In their book on academic cultures, Bergquist and Pawlak identify the ‘tangible’ culture and the ‘virtual’ culture as two cultural types that may be in tension with each other. IEPs have developed around a tangible culture that emphasizes location, student life, interaction with local people, institutional facilities – the whole student experience. Additionally, as a result of visa regulations, they have built curricula and weekly schedules that prioritize compliance over the needs of students (example: there is no strictly educational reason why students should spend 18 hours in class in order to learn a language). This model has been valuable to the many thousands of students who have attended IEPs. But how much of this on-ground value can an IEP retain when it puts its programs online? And with many providers in the online market, most of which are specialized, agile, not tied to an on-ground model, and highly entrepreneurial, how feasible is it for established IEPs to make significant inroads into this market?

My prediction is that most intensive English programs will not play a significant role in the online ESL market, nor will they want to break from the on-ground model they have spent years nurturing. To survive, they will need to continue adapting to the needs of current students who want to travel for an education. Right now this means offering short, specialized programs, and pathways into universities. While the demand for intensive English programs is currently in a slump and may never bounce back to the numbers of recent years, the tangible academic culture is not going away, and there will always be value in traveling for a global, intercultural, and language education. IEPs need to continue working to demonstrate that value to tomorrow’s students.

Reference
Bergquist, W.H. & Pawlak, K., Engaging the Six Cultures of the Academy, Jossey-Bass 2008.

Hourly teaching rates in IEPs – reflection

In my last post, I questioned the hourly rates for ESL teachers in intensive English programs. I looked at the rates themselves, which can be very low, and the practice of counting class-hours as the basis for the hourly rate, which neglects the time that teachers put in on preparation, grading, and other duties.

There is no simple solution to this, since institutions and programs vary in their expectations of teachers for out-of-class work, and teachers themselves spend very different amounts of time preparing and following up on their lessons. Early-career ESL teachers may burn themselves out with over-preparation (as I almost did), or impose time constraints on themselves (knowing that their salary doesn’t justify an enormous amount of preparation) – which can lead to greater spontaneity in the classroom and can therefore  be a useful discipline to learn. Offering an hourly rate that teachers must work within may be the fairest and most workable way to manage all this variation.

Keep in mind, too, that proprietary English language schools are often the first stepping stone into a teaching career for newly-minted ESL teachers, who may have completed only a one-month certificate in addition to their bachelor’s degree. This is a low bar for entry into a teaching job, yet student satisfaction surveys indicate that such teachers can perform well, and the school can be seen as a kind of apprenticeship and nurturer of teaching talent. One teacher I employed did great work before deciding to complete his master’s degree and going on to become a business English professor at a prestigious English language program in Tokyo.

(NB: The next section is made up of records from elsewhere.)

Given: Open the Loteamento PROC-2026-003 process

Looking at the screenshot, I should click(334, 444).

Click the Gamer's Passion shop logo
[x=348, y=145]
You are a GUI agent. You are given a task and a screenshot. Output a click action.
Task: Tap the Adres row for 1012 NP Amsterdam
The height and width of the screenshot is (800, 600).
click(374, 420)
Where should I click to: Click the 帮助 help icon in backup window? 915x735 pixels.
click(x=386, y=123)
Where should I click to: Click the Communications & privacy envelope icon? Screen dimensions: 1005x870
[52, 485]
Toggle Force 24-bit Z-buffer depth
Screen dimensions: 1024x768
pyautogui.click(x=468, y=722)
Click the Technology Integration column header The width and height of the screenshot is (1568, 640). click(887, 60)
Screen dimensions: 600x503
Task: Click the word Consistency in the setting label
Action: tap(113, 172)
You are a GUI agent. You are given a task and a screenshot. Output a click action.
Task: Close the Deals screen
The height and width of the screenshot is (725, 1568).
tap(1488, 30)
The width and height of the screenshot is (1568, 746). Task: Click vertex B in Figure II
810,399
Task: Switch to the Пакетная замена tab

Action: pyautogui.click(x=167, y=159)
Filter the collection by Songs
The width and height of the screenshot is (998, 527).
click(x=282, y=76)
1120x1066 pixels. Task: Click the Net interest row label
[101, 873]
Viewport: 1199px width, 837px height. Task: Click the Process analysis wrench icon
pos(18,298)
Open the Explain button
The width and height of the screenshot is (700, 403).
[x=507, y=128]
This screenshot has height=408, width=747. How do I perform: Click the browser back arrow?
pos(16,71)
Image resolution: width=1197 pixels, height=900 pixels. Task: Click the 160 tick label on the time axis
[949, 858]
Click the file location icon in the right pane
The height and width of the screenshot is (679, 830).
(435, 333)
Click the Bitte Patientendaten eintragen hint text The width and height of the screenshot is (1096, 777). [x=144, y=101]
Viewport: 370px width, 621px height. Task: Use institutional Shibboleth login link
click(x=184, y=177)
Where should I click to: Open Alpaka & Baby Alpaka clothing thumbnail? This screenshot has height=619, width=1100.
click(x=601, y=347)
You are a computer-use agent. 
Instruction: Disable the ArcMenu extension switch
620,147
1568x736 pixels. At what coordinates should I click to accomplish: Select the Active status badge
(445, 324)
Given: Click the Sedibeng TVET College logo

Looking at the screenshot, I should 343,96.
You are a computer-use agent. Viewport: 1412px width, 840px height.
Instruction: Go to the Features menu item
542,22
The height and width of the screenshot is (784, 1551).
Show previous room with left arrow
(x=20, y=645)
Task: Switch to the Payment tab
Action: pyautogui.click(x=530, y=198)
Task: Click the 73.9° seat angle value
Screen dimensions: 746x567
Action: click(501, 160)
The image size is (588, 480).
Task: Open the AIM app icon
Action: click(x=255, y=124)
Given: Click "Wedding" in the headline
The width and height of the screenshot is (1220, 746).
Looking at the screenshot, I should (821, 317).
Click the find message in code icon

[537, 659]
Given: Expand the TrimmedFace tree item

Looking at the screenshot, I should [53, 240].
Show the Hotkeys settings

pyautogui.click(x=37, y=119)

In the end, schools employing hourly-paid teachers should do their best for their teachers, providing resources and programs to develop the skills of their teachers, who may well leave for greener pastures when the time comes.  Additionally, hourly-paid teachers should inform themselves about the ESL job market, understand what they are likely to be able to achieve career-wise, decide whether to earn further qualifications, and make good decisions for themselves.